*What is being asked*:
Look through the listing below and report every line that contains "browser".

++++ Input ++++

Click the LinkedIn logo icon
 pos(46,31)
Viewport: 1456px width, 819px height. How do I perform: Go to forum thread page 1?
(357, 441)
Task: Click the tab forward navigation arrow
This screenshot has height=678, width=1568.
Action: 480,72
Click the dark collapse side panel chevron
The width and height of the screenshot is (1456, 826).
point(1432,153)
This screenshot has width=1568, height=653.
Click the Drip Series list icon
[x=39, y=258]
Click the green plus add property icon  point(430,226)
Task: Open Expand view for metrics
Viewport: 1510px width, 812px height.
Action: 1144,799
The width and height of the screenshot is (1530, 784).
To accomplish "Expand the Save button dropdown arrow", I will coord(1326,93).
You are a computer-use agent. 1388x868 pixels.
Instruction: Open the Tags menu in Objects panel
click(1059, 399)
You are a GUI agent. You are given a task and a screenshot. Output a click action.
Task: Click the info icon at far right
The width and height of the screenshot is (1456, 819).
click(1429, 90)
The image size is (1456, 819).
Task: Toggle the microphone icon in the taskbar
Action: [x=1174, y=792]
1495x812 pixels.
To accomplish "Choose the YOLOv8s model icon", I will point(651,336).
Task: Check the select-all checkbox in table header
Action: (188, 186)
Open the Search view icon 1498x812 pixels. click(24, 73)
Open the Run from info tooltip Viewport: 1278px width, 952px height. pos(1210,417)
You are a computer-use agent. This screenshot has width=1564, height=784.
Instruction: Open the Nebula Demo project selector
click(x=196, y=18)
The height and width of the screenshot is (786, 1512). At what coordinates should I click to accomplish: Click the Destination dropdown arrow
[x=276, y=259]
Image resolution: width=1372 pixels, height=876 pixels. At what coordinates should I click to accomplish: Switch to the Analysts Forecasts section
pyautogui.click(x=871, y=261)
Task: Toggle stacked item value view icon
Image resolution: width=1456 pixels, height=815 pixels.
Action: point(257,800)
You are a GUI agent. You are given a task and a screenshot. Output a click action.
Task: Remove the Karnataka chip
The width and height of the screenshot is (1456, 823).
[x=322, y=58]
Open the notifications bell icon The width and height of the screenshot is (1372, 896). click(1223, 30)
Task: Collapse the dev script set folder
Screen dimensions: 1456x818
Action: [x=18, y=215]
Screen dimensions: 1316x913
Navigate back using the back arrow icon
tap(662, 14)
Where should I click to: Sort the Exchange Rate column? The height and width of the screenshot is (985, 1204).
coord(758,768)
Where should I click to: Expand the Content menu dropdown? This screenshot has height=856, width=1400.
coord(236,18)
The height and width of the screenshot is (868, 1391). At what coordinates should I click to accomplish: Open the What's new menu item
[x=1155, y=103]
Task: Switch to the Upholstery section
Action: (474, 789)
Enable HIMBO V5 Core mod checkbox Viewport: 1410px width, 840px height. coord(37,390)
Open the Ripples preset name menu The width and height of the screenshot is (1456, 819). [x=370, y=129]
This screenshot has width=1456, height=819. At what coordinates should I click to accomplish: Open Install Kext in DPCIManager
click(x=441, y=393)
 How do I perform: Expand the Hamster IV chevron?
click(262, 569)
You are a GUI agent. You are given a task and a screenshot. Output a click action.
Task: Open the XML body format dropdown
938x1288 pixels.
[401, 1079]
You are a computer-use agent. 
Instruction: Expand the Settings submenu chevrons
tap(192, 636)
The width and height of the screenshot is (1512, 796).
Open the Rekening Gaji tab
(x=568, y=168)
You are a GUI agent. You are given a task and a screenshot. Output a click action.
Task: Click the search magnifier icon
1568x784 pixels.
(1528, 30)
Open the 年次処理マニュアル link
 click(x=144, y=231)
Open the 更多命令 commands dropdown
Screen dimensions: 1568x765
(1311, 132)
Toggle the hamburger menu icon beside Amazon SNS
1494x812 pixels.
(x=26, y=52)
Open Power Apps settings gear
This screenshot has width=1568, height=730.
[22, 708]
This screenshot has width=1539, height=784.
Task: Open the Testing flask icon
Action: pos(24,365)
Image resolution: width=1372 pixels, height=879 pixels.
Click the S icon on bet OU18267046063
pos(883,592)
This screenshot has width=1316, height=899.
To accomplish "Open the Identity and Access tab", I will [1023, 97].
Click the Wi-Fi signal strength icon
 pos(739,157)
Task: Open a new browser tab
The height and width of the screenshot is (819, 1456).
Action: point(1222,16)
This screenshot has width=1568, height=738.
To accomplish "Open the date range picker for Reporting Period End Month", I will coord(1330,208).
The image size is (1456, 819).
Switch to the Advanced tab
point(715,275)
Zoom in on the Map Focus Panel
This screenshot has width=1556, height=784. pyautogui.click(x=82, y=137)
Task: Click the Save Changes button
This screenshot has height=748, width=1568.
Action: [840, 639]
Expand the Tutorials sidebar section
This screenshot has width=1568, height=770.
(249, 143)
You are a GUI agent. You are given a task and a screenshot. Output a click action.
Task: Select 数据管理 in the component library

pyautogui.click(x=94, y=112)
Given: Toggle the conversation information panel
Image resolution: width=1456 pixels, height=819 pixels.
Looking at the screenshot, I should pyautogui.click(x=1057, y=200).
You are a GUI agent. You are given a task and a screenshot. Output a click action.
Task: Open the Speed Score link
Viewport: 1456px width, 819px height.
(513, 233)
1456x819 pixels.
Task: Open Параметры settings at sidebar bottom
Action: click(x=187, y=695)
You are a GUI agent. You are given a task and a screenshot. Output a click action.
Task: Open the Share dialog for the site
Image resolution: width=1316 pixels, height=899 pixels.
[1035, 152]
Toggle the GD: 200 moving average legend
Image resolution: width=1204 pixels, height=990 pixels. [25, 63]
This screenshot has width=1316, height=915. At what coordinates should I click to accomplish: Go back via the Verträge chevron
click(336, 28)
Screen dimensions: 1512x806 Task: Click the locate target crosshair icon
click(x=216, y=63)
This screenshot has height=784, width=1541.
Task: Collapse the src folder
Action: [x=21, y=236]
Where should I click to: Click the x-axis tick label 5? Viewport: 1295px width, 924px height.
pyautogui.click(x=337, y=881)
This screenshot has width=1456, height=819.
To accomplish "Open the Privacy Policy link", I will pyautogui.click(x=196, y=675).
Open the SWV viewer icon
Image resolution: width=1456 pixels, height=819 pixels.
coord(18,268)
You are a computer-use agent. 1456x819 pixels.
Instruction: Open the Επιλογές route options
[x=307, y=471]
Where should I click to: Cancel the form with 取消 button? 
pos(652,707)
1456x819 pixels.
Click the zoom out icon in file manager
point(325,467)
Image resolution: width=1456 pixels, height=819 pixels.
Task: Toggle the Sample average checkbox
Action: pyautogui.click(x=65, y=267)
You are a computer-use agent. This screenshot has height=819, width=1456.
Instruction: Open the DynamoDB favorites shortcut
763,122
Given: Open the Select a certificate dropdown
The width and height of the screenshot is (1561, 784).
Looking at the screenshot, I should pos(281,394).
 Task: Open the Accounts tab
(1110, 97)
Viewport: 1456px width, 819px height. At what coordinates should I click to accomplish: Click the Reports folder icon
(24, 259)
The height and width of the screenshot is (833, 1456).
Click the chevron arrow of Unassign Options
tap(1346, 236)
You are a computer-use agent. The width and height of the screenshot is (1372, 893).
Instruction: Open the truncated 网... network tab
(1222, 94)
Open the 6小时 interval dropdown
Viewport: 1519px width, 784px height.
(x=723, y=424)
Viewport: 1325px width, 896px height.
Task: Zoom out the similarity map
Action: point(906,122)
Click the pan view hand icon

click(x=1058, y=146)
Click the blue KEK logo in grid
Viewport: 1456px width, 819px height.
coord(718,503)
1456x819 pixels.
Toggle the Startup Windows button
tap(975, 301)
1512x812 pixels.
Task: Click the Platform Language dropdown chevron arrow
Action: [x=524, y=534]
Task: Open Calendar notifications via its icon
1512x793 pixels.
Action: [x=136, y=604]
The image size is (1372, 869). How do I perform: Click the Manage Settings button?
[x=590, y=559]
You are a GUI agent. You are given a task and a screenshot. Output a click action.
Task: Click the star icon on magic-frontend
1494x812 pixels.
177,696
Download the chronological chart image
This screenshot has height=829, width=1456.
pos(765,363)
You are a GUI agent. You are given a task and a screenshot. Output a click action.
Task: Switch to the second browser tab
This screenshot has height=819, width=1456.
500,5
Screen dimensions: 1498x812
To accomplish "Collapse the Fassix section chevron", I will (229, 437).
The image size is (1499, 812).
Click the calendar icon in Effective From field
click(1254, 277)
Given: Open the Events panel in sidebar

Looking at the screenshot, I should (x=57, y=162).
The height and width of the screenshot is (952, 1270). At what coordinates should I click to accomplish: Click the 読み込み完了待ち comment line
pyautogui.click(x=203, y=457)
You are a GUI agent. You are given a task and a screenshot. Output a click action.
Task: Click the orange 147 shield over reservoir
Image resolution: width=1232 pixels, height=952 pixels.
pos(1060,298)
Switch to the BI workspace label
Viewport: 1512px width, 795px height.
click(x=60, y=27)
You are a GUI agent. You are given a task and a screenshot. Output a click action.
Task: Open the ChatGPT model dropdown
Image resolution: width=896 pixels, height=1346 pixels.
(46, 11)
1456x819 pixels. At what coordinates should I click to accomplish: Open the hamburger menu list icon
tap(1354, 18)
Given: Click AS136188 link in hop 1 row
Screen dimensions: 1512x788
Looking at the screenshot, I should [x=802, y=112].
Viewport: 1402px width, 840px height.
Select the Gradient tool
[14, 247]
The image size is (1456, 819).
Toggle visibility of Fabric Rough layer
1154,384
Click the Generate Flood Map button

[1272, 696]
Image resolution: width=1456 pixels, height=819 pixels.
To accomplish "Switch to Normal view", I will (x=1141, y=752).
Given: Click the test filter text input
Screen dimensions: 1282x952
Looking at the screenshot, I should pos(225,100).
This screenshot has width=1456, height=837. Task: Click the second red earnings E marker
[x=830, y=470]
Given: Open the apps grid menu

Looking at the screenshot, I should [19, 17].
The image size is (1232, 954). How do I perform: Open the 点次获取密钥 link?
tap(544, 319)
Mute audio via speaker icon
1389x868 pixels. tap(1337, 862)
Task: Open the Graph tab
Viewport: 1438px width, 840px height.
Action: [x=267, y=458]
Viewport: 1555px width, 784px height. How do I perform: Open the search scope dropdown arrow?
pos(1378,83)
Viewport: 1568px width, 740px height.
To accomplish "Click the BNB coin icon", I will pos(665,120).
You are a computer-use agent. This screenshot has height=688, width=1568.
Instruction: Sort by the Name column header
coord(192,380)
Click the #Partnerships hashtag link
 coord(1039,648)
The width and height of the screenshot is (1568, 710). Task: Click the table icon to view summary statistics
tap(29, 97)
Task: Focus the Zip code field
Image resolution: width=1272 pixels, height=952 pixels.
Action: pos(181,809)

++++

*Solution*:
Task: Open a new browser tab
Task: Switch to the second browser tab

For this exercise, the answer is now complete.